2007-02-07 05:55:44 | 社会
1月31日CNN HPより抜粋。

Mitsutoshi Fukatsu has been with his wife for three decades, but their lives have grown apart. As a busy station master in central Japan, he returned home only to eat, bathe and sleep.

Now with retirement looming, the 56-year-old wants to get to know his wife better. He's helping with chores, calls his wife by her name Setsuko -- instead of just grunting -- and he recently learned a new phrase: "I love you."

Fukatsu is one of a small but growing group of men who took part in Japan's second annual "Beloved Wives Day" on Wednesday in hopes of salvaging their marriages by doing something unusual -- pay attention to their wives.

"For about a year now, I've been starting to help out with the housework," Fukatsu said. "I can't stay at my company for ever.

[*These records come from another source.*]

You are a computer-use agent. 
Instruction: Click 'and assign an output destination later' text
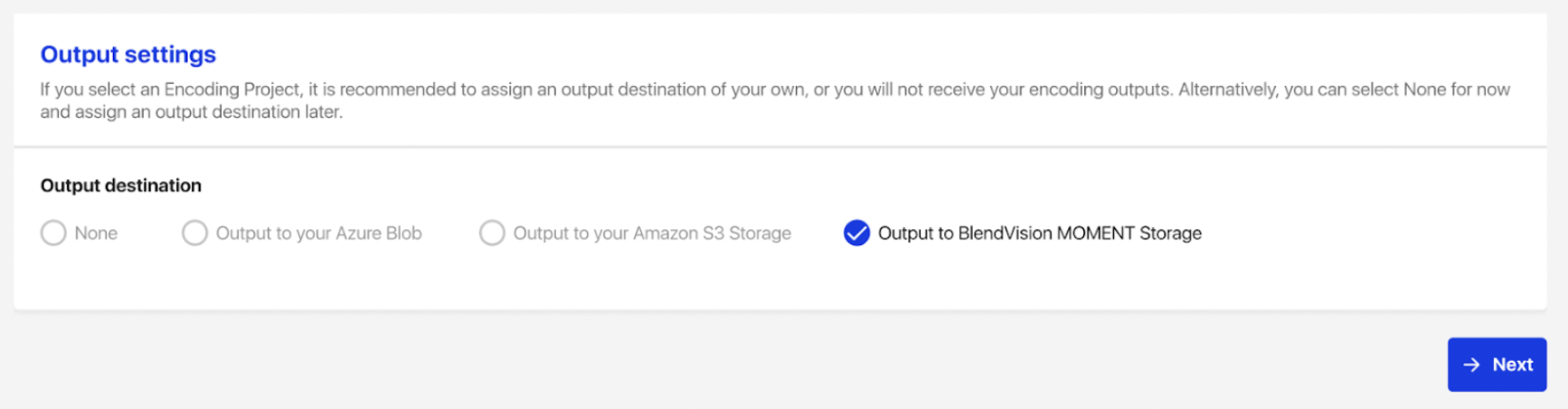click(191, 112)
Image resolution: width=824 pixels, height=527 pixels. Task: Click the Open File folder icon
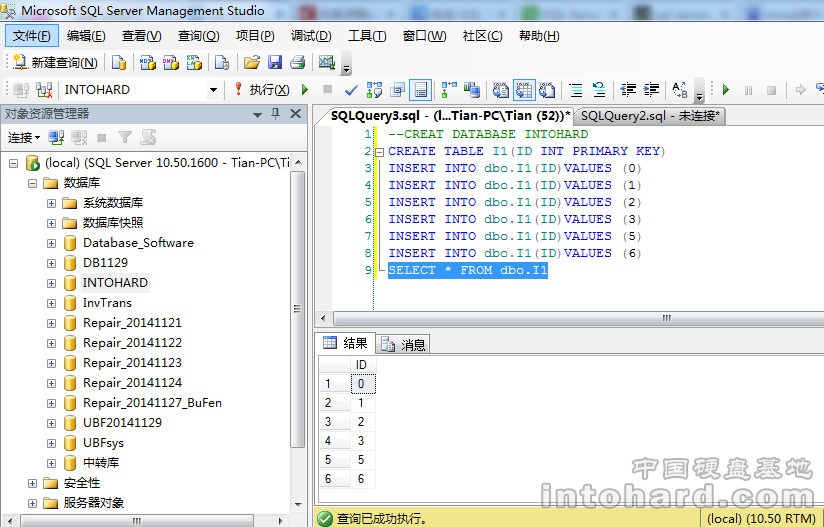pos(252,62)
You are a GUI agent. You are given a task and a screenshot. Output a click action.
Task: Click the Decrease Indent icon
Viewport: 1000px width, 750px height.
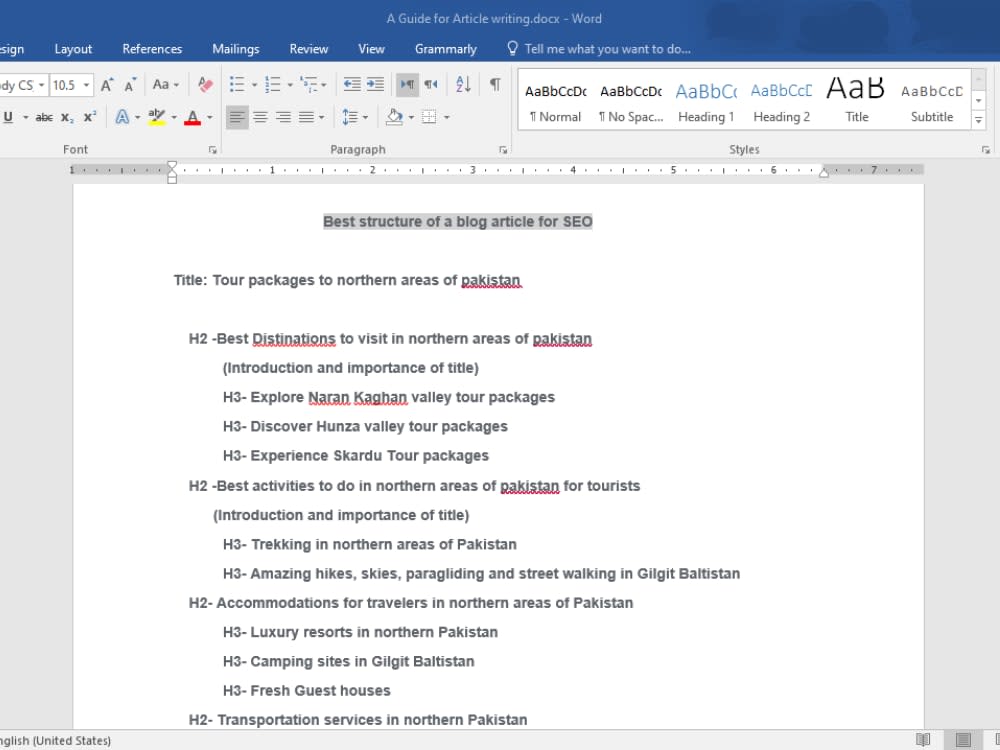tap(352, 84)
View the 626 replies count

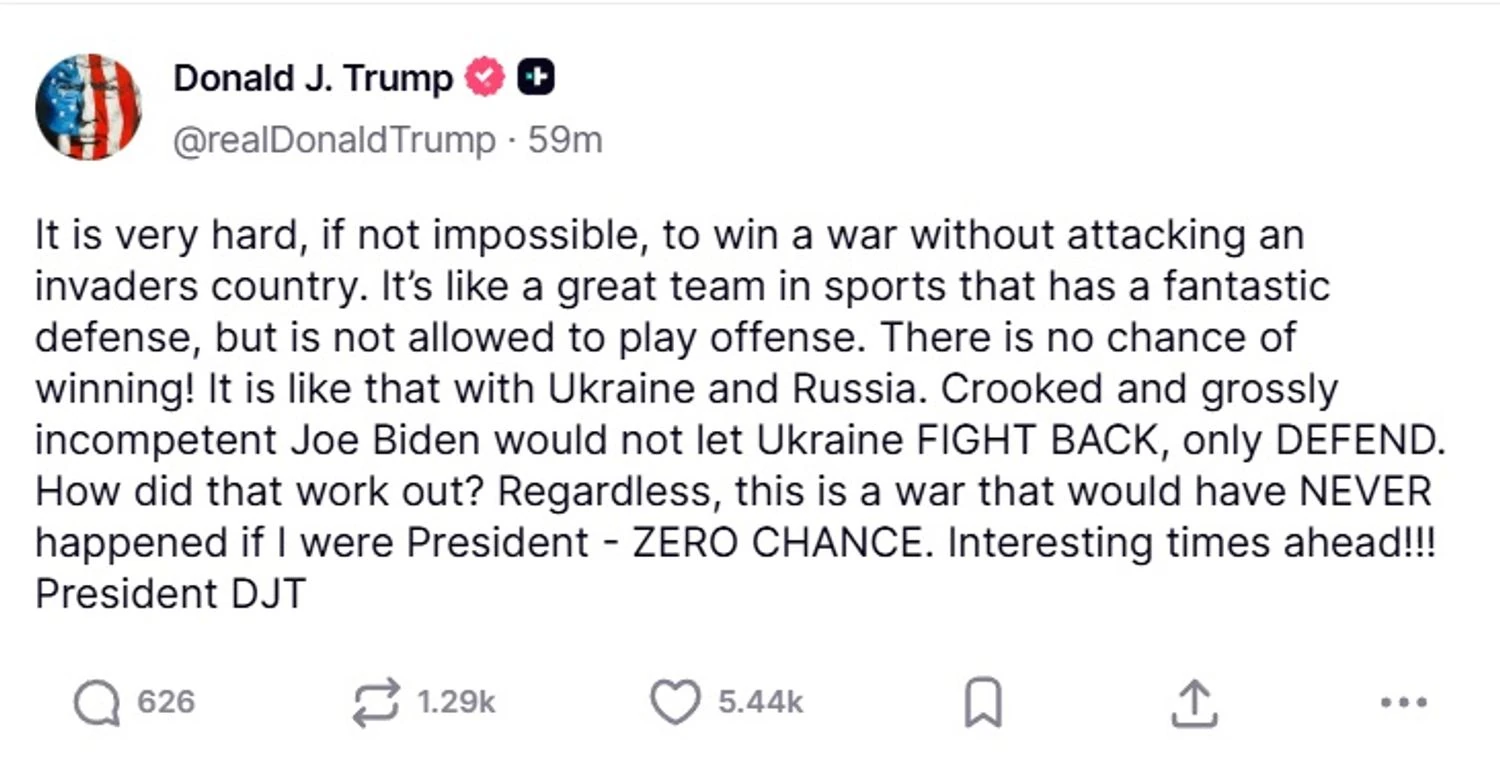tap(165, 702)
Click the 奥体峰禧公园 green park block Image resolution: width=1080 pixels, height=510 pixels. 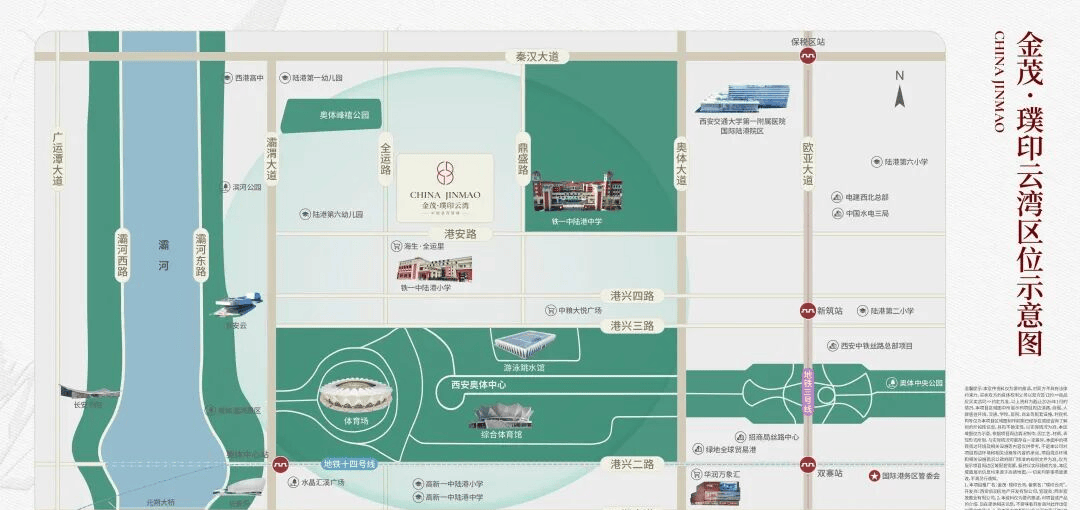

I have to return home. But right now, I don't feel like I have a place there."

Last year, a new group for men called the Japan Adoring Husbands Association designated January 31 as a day for husbands to return home at the unusually early hour of 8 p.m., look into their wife's eyes, and say, "Thank you."

The movement, though small -- about 230 people have posted messages on the group's Web page about this year's event -- represents quite a change for a generation of Japanese men taught to consider their companies first and their wives much later.

On Wednesday, the village where the association is based held a renewal of vows ceremony for a local 50-something couple and handed out prizes to three men as the best "doting husbands" -- before sending them home to spend some quality time with their beloved.

The reasons for the movement are many.

This year, the first of Japan's postwar baby-boom generation will reach 60 and retire, meaning an unprecedented number of men will have to abandon their home-away-from-home -- the all-consuming office -- and spend more time with their spouses.

There are financial reasons as well. An impending law change that gives housewives a bigger share of their spouse's pension could trigger a surge in divorces among older couples, as women frustrated with years of neglect take the money and run.

These are tough times for Japanese marriages.

60 percent increase in divorce
Japan's divorce rate is a relatively low 2.08 per 1,000 couples, but the number of splits has increased more than 60 percent since 1985 to 261,917 in 2005, according to government statistics.

Older couples are prime movers in the trend. Divorce among those married for more than 20 years has grown the fastest, nearly doubling since 1985 to over 40,000 couples in 2005 -- with separation more likely to be initiated by women, leaving their exes to face a lonely old age in a country where the average male lifespan is over 78, one of the world's longest.

"Many older married women have built up frustration over the course of their marriage. Once children become independent and wives get more free time, they start wondering: 'Am I happy with this life?"' Atsuko Okano, a Tokyo-based divorce counselor, writes on her Web site.

Adoring Husbands Association member Sadao Ito, 67, wishes he had been more sensitive to his wife's feelings. She left him seven years ago, just as he was facing retirement from a busy office job in the northern city of Sendai.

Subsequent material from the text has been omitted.